Last month, hackers exploited a bug on NFT marketplace OpenSea and got away with rare NFTs at below market prices. This month, the flavour of the cyberattack is phishing. Over the weekend,one cybercriminal got away with hundreds of NFTs, valuing up to the millions in total.
Specifically, according to the blog called Web3 is Going Great, 32 users lost a total of 254 tokens, cumulatively valued at 641 Ethereum (~RM7.3 million). The tokens themselves are of the Bored Ape Yacht Club and Azuki variety.
Our leadership, engineering, and security teams are communicating with affected users to gather details. We continue to believe that this is a phishing attack that originated outside of https://t.co/3qvMZjxmDB. ↯
— OpenSea (@opensea) February 20, 2022
On Twitter, OpenSea says that its own investigations reveal that this is “an isolated incident impacting a small number of people”. It also points out that the phishing attack is not email-based.
1) Sharing a technical run-down of the phishing attacks targeting @OpenSea users, including some web3 technical education.

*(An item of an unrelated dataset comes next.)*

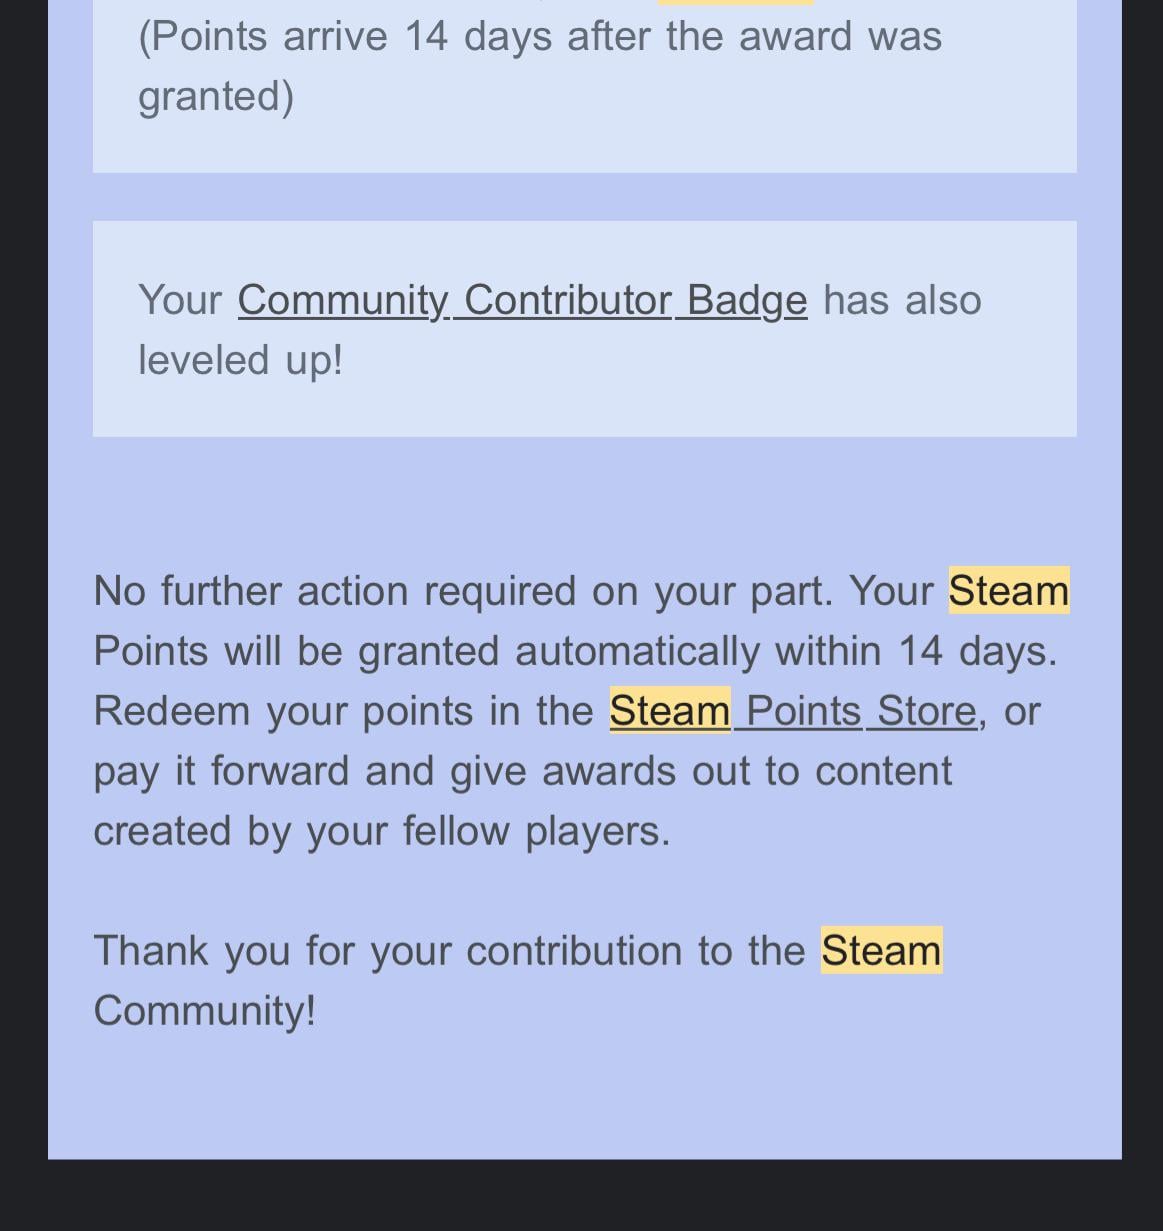Click the 'fellow players' text
Screen dimensions: 1163x1231
(536, 831)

— Nadav Hollander (@NadavAHollander) February 20, 2022
Company CTO Nadav Hollander goes on to explain in further detail that the phishing attack were not “executed against the new (Wyvern 2.3) contract”, and that the attack is “unlikely to be related to OpenSea’s migration flow”. For context, the NFT marketplace was in the process of updating its contract system.
It’s certainly a tough couple of months for the NFT scene. Not only has there been two cybersecurity incidents in two months, there’s also plenty of plagiarism and scams to deal with..